Basterebbe farsi un giro all'interno dei corridoi e delle stanze dell'Archivio stato civile per comprendere l'enormità del valore storico contenuto nei libroni stipati sugli scaffali, all'interno e all'esterno degli armadietti, nei cassetti di ferro, molti dei quali arrugginiti. Non lontane dall'ingresso si trovano alcune «cartelle archivio» del 2003, mentre sui carrelli, in un'altra stanza, sono stipati gli atti di morte risalenti al 1823, al 1830 (con la specifica del quartiere San Ferdinando), 1843, questi ultimi divisi in due faldoni differenti, uno per il quartiere Stella ed uno per il quartiere San Giuseppe. Anni fa erano 120 i dipendenti che si occupavano dell'Archivio, oggi sono due, più un supporto, mentre ai divorzi c'è un solo funzionario. Si riescono ad espletare circa 30 atti al giorno, con una giacenza che si avvicina agli 80mila atti arretrati.

Nonostante il web, in molti si recano ancora a piazza Dante con l'intenzione di ricostruire il proprio albero genealogico, a partire dal 1809 e i due impiegati comunali fanno da guida tra faldoni che solo loro conoscono. Pochi giorni fa è stato risolto il caso di una persona separata dal 1992, che non aveva mai richiesto la modifica alla propria documentazione. È bastata un'annotazione a mano, in calce all'atto originale. Una brutta gatta da pelare per il Comune, considerata la quantità enorme di materiale cartaceo contenuta negli uffici dell'Archivio, che non è presente in forma digitale. Con le giacenze che già ci sono si rischia di ingolfare definitivamente la macchina.
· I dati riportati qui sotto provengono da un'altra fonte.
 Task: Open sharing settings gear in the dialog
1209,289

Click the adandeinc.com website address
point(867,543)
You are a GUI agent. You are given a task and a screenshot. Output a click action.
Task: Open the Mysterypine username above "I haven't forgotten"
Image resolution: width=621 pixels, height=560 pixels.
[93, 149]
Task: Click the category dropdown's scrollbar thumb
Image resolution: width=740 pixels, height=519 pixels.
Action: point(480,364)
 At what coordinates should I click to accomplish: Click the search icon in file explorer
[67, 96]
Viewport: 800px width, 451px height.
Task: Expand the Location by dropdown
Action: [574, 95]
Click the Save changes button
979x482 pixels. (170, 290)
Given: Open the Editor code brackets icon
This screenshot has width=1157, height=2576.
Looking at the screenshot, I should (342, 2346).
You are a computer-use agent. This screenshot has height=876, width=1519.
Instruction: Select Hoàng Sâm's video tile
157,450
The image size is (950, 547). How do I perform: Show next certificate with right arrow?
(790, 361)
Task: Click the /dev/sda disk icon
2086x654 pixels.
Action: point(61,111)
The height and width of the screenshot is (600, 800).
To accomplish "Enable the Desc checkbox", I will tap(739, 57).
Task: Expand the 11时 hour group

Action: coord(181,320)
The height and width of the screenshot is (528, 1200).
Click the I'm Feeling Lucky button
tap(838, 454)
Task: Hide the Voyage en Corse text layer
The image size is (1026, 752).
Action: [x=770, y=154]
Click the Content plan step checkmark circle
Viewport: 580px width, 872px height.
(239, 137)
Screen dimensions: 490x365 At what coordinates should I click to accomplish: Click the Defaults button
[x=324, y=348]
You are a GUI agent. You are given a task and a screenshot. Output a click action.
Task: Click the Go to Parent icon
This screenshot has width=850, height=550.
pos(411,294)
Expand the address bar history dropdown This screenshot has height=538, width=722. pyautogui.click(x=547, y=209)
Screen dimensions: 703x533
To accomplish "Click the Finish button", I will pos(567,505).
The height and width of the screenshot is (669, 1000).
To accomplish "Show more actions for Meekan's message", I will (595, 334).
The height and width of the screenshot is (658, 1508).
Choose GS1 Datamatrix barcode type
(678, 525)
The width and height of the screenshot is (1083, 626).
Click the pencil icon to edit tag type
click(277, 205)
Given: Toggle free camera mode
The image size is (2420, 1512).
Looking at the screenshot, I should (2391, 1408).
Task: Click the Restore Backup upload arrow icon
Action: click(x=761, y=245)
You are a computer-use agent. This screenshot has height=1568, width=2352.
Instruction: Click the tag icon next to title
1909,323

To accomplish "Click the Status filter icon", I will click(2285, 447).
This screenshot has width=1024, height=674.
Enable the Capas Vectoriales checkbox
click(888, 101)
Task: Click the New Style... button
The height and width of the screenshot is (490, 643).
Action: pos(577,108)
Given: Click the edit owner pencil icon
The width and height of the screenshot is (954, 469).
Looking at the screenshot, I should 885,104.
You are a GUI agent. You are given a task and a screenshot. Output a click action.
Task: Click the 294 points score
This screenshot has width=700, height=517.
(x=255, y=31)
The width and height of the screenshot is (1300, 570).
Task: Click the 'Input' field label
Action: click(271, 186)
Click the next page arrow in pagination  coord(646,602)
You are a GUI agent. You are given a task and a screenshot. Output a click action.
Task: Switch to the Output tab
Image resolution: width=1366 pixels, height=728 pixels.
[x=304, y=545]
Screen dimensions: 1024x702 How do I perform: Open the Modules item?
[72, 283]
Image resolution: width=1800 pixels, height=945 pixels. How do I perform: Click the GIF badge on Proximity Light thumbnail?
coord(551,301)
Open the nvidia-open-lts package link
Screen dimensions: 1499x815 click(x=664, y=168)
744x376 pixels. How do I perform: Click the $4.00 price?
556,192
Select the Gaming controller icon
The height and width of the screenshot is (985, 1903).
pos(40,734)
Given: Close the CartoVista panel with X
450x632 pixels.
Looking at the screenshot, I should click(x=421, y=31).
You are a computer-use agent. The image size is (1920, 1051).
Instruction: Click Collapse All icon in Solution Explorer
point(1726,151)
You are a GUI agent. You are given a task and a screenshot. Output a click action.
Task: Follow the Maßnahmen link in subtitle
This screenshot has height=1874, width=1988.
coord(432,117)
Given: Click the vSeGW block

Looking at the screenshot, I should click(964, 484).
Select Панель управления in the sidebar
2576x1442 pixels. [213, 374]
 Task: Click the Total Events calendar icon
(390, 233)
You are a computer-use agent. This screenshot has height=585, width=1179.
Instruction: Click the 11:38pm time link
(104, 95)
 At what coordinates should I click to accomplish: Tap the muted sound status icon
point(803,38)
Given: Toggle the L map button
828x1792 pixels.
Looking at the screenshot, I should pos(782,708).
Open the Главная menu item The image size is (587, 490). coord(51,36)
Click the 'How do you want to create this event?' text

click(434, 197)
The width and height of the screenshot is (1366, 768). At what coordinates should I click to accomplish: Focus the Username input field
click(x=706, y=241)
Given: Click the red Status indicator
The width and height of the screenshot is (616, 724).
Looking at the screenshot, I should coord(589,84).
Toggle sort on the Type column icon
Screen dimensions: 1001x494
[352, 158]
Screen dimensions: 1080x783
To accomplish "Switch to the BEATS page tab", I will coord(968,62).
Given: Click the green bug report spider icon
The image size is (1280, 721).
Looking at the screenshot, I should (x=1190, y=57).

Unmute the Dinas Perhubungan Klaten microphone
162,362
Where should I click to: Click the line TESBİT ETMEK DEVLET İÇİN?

«La situazione dell'Archivio stato civile - tuona Francesca Pinto, segretaria provinciale del sindacato Csa - con il pensionamento dal 15 luglio di un dei due dipendenti rimasti e a seguire anche dell'altro determinerà il blocco di questo ulteriore importante servizio. Annotazioni per divorzi, ricerche di stato civile, nascite, morti e matrimoni, più ricerche storiche di persone residenti in Italia ed all'estero, così come tutte le modifiche da apportare ai documenti saranno impossibili. Tutti i Comuni extraterritoriali, così come le circoscrizioni sul territorio non avranno più un riferimento a cui rivolgersi, soprattutto per dare risposte concrete ed indispensabili ai cittadini che ne fanno richiesta. Con la quota 100 incalza Pinto - siamo ormai al blocco dei servizi dalle carte di identità, allo stato civile, all'elettorale sino al welfare. Una prima risposta alternativa a chiusure o riduzioni di Servizi, sta nel utilizzare e valorizzare parte delle nuove assunzioni nelle zone di frontiera a contatto con i cittadini. Cosi da formarli e garantire servizi».